DATA RECORDS START

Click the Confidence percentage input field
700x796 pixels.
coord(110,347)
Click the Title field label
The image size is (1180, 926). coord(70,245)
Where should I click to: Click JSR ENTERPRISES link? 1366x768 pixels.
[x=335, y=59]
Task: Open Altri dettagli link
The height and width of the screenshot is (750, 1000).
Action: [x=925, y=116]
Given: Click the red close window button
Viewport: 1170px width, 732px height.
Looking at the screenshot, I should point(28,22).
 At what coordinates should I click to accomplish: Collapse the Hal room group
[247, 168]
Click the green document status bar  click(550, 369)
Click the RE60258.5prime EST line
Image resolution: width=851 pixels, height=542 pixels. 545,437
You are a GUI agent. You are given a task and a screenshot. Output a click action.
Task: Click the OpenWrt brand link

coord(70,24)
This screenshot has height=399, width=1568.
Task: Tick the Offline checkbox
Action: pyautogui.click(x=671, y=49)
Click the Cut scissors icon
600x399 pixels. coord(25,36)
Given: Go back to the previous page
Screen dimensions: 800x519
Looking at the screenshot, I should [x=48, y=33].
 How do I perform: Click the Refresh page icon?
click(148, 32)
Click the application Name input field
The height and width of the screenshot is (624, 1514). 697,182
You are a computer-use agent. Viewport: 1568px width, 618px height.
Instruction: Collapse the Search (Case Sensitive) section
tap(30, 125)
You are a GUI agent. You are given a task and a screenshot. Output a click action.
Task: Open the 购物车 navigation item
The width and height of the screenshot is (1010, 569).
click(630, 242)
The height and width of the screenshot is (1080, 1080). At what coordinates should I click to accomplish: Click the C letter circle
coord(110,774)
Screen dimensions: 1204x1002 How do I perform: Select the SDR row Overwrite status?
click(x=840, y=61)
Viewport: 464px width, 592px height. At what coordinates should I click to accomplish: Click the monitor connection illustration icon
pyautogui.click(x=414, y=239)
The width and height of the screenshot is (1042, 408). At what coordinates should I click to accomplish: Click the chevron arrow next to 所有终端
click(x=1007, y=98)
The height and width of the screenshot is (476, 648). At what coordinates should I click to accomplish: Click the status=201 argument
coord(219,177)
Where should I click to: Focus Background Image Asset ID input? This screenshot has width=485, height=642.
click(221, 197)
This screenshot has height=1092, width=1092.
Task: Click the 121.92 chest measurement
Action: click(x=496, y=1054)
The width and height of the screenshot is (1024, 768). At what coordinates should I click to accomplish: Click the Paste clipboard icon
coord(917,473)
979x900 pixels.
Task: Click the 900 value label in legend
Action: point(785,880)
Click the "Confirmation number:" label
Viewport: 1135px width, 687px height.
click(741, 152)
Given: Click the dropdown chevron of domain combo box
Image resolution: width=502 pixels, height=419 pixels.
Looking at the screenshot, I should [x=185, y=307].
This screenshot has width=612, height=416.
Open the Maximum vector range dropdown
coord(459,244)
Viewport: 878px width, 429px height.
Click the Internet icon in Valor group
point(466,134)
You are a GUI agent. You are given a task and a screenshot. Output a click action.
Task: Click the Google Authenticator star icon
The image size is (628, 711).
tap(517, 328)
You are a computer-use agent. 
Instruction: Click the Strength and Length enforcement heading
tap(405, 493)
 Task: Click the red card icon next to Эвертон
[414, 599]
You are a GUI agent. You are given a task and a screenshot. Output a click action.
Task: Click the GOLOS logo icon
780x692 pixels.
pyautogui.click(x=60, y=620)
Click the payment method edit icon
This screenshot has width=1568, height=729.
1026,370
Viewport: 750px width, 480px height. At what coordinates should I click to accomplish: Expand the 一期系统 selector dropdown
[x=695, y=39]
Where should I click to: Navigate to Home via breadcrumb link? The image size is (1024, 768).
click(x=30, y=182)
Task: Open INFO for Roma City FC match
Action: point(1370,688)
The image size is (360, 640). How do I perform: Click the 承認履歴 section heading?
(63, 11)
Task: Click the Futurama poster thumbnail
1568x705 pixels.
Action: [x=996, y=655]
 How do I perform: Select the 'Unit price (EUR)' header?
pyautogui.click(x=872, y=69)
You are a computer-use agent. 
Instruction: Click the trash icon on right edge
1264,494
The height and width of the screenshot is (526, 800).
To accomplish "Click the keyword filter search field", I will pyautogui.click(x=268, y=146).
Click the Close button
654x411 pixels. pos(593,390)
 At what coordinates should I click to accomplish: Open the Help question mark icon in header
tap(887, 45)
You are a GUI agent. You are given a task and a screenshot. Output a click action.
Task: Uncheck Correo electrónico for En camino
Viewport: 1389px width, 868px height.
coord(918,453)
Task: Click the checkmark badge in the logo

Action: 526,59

DATA RECORDS END

* **WHAT NEEDS TO BE DONE**: This calls for all of the entries above, repeated exactly.

* **RESPONSE AREA**:
Click the Confidence percentage input field
700x796 pixels.
coord(110,347)
Click the Title field label
The image size is (1180, 926). coord(70,245)
Where should I click to: Click JSR ENTERPRISES link? 1366x768 pixels.
[x=335, y=59]
Task: Open Altri dettagli link
The height and width of the screenshot is (750, 1000).
Action: [x=925, y=116]
Given: Click the red close window button
Viewport: 1170px width, 732px height.
Looking at the screenshot, I should point(28,22).
 At what coordinates should I click to accomplish: Collapse the Hal room group
[247, 168]
Click the green document status bar  click(550, 369)
Click the RE60258.5prime EST line
Image resolution: width=851 pixels, height=542 pixels. 545,437
You are a GUI agent. You are given a task and a screenshot. Output a click action.
Task: Click the OpenWrt brand link

coord(70,24)
This screenshot has height=399, width=1568.
Task: Tick the Offline checkbox
Action: pyautogui.click(x=671, y=49)
Click the Cut scissors icon
600x399 pixels. coord(25,36)
Given: Go back to the previous page
Screen dimensions: 800x519
Looking at the screenshot, I should [x=48, y=33].
 How do I perform: Click the Refresh page icon?
click(148, 32)
Click the application Name input field
The height and width of the screenshot is (624, 1514). 697,182
You are a computer-use agent. Viewport: 1568px width, 618px height.
Instruction: Collapse the Search (Case Sensitive) section
tap(30, 125)
You are a GUI agent. You are given a task and a screenshot. Output a click action.
Task: Open the 购物车 navigation item
The width and height of the screenshot is (1010, 569).
click(630, 242)
The height and width of the screenshot is (1080, 1080). At what coordinates should I click to accomplish: Click the C letter circle
coord(110,774)
Screen dimensions: 1204x1002 How do I perform: Select the SDR row Overwrite status?
click(x=840, y=61)
Viewport: 464px width, 592px height. At what coordinates should I click to accomplish: Click the monitor connection illustration icon
pyautogui.click(x=414, y=239)
The width and height of the screenshot is (1042, 408). At what coordinates should I click to accomplish: Click the chevron arrow next to 所有终端
click(x=1007, y=98)
The height and width of the screenshot is (476, 648). At what coordinates should I click to accomplish: Click the status=201 argument
coord(219,177)
Where should I click to: Focus Background Image Asset ID input? This screenshot has width=485, height=642.
click(221, 197)
This screenshot has height=1092, width=1092.
Task: Click the 121.92 chest measurement
Action: click(x=496, y=1054)
The width and height of the screenshot is (1024, 768). At what coordinates should I click to accomplish: Click the Paste clipboard icon
coord(917,473)
979x900 pixels.
Task: Click the 900 value label in legend
Action: point(785,880)
Click the "Confirmation number:" label
Viewport: 1135px width, 687px height.
click(741, 152)
Given: Click the dropdown chevron of domain combo box
Image resolution: width=502 pixels, height=419 pixels.
Looking at the screenshot, I should [x=185, y=307].
This screenshot has width=612, height=416.
Open the Maximum vector range dropdown
coord(459,244)
Viewport: 878px width, 429px height.
Click the Internet icon in Valor group
point(466,134)
You are a GUI agent. You are given a task and a screenshot. Output a click action.
Task: Click the Google Authenticator star icon
The image size is (628, 711).
tap(517, 328)
You are a computer-use agent. 
Instruction: Click the Strength and Length enforcement heading
tap(405, 493)
 Task: Click the red card icon next to Эвертон
[414, 599]
You are a GUI agent. You are given a task and a screenshot. Output a click action.
Task: Click the GOLOS logo icon
780x692 pixels.
pyautogui.click(x=60, y=620)
Click the payment method edit icon
This screenshot has width=1568, height=729.
1026,370
Viewport: 750px width, 480px height. At what coordinates should I click to accomplish: Expand the 一期系统 selector dropdown
[x=695, y=39]
Where should I click to: Navigate to Home via breadcrumb link? The image size is (1024, 768).
click(x=30, y=182)
Task: Open INFO for Roma City FC match
Action: point(1370,688)
The image size is (360, 640). How do I perform: Click the 承認履歴 section heading?
(63, 11)
Task: Click the Futurama poster thumbnail
1568x705 pixels.
Action: [x=996, y=655]
 How do I perform: Select the 'Unit price (EUR)' header?
pyautogui.click(x=872, y=69)
You are a computer-use agent. 
Instruction: Click the trash icon on right edge
1264,494
The height and width of the screenshot is (526, 800).
To accomplish "Click the keyword filter search field", I will pyautogui.click(x=268, y=146).
Click the Close button
654x411 pixels. pos(593,390)
 At what coordinates should I click to accomplish: Open the Help question mark icon in header
tap(887, 45)
You are a GUI agent. You are given a task and a screenshot. Output a click action.
Task: Uncheck Correo electrónico for En camino
Viewport: 1389px width, 868px height.
coord(918,453)
Task: Click the checkmark badge in the logo

Action: 526,59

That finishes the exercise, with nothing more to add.